[Saved data entries]
++++++++++
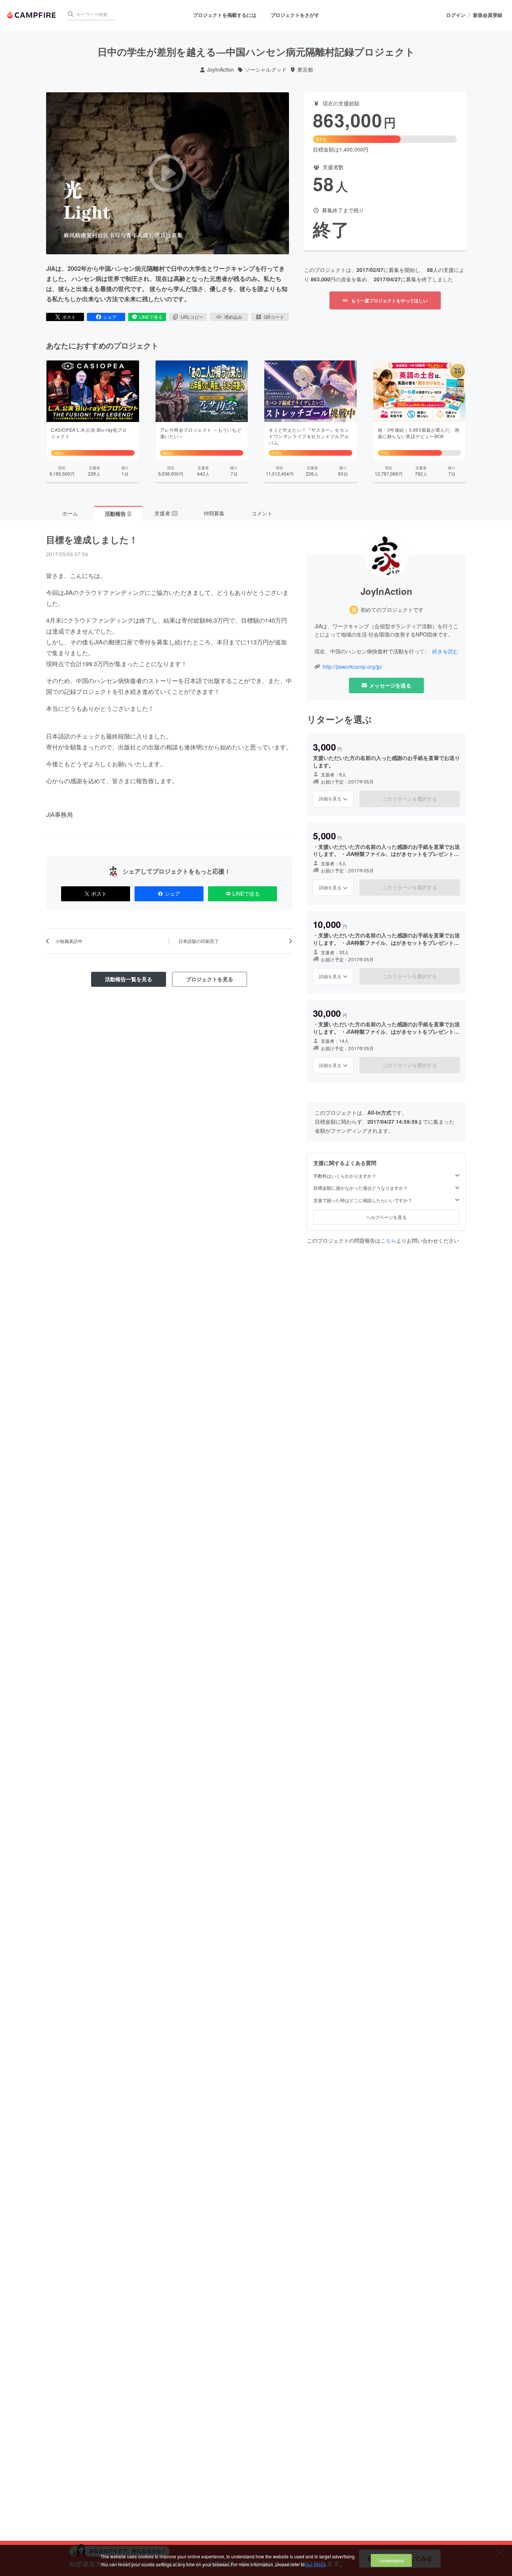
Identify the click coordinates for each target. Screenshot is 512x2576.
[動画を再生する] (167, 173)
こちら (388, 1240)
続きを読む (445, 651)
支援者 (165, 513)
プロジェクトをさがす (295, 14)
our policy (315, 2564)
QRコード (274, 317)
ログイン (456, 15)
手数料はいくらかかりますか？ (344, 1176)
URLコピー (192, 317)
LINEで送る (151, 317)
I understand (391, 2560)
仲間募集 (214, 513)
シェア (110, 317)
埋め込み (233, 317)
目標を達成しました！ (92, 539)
++++++++++
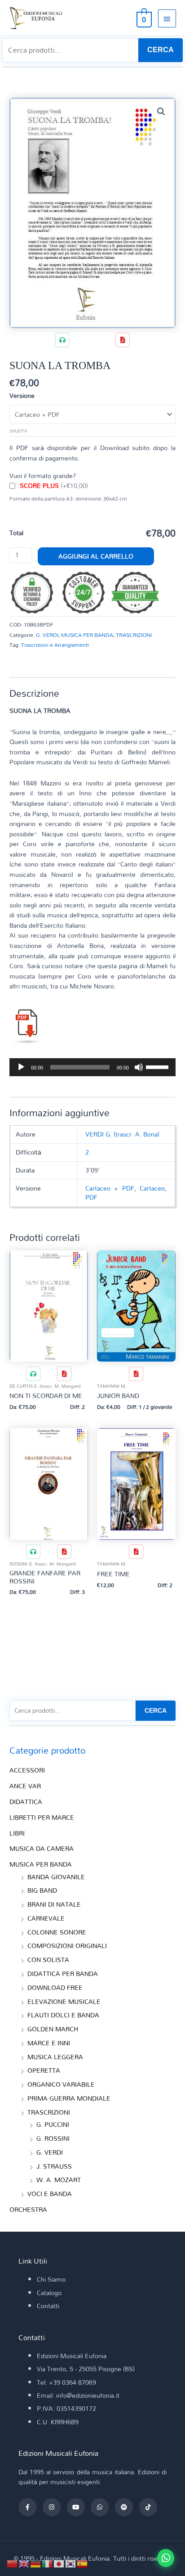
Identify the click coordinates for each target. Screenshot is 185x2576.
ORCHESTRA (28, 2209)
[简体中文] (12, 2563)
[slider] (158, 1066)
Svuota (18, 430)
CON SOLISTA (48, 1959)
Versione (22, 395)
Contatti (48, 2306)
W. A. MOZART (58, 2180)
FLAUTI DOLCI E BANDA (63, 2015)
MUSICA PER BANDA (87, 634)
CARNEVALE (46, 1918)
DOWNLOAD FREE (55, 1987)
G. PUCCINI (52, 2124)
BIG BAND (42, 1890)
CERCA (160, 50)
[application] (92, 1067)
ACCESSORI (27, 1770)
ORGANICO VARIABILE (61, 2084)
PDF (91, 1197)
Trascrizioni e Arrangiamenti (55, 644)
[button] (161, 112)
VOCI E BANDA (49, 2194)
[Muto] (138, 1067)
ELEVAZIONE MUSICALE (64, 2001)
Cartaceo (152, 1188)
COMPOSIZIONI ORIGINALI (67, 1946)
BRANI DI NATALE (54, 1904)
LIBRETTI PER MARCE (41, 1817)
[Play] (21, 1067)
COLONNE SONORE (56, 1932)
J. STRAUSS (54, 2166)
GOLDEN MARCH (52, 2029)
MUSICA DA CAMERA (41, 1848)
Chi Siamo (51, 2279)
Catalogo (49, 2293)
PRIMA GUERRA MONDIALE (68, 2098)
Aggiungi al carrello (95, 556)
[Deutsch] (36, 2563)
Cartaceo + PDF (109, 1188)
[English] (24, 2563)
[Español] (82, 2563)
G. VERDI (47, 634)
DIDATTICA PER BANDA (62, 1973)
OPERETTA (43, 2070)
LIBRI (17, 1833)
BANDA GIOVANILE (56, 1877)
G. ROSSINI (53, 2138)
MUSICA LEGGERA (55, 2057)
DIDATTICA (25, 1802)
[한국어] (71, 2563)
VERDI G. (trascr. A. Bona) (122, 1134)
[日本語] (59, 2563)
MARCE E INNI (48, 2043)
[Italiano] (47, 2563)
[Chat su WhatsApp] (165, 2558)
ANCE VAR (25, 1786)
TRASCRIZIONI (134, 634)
++++++++++
Copy out the lines above exactly, beginning at the one that contains "CARNEVALE (46, 1918)" and ending at the one that contains "[한국어] (71, 2563)".

§ **Response to this exercise**
CARNEVALE (46, 1918)
DOWNLOAD FREE (55, 1987)
G. PUCCINI (52, 2124)
BIG BAND (42, 1890)
CERCA (160, 50)
[application] (92, 1067)
ACCESSORI (27, 1770)
ORGANICO VARIABILE (61, 2084)
PDF (91, 1197)
Trascrizioni e Arrangiamenti (55, 644)
[button] (161, 112)
VOCI E BANDA (49, 2194)
[Muto] (138, 1067)
ELEVAZIONE MUSICALE (64, 2001)
Cartaceo (152, 1188)
COMPOSIZIONI ORIGINALI (67, 1946)
BRANI DI NATALE (54, 1904)
LIBRETTI PER MARCE (41, 1817)
[Play] (21, 1067)
COLONNE SONORE (56, 1932)
J. STRAUSS (54, 2166)
GOLDEN MARCH (52, 2029)
MUSICA DA CAMERA (41, 1848)
Chi Siamo (51, 2279)
Catalogo (49, 2293)
PRIMA GUERRA MONDIALE (68, 2098)
Aggiungi al carrello (95, 556)
[Deutsch] (36, 2563)
Cartaceo + PDF (109, 1188)
[English] (24, 2563)
[Español] (82, 2563)
G. VERDI (47, 634)
DIDATTICA PER BANDA (62, 1973)
OPERETTA (43, 2070)
LIBRI (17, 1833)
BANDA GIOVANILE (56, 1877)
G. ROSSINI (53, 2138)
MUSICA LEGGERA (55, 2057)
DIDATTICA (25, 1802)
[한국어] (71, 2563)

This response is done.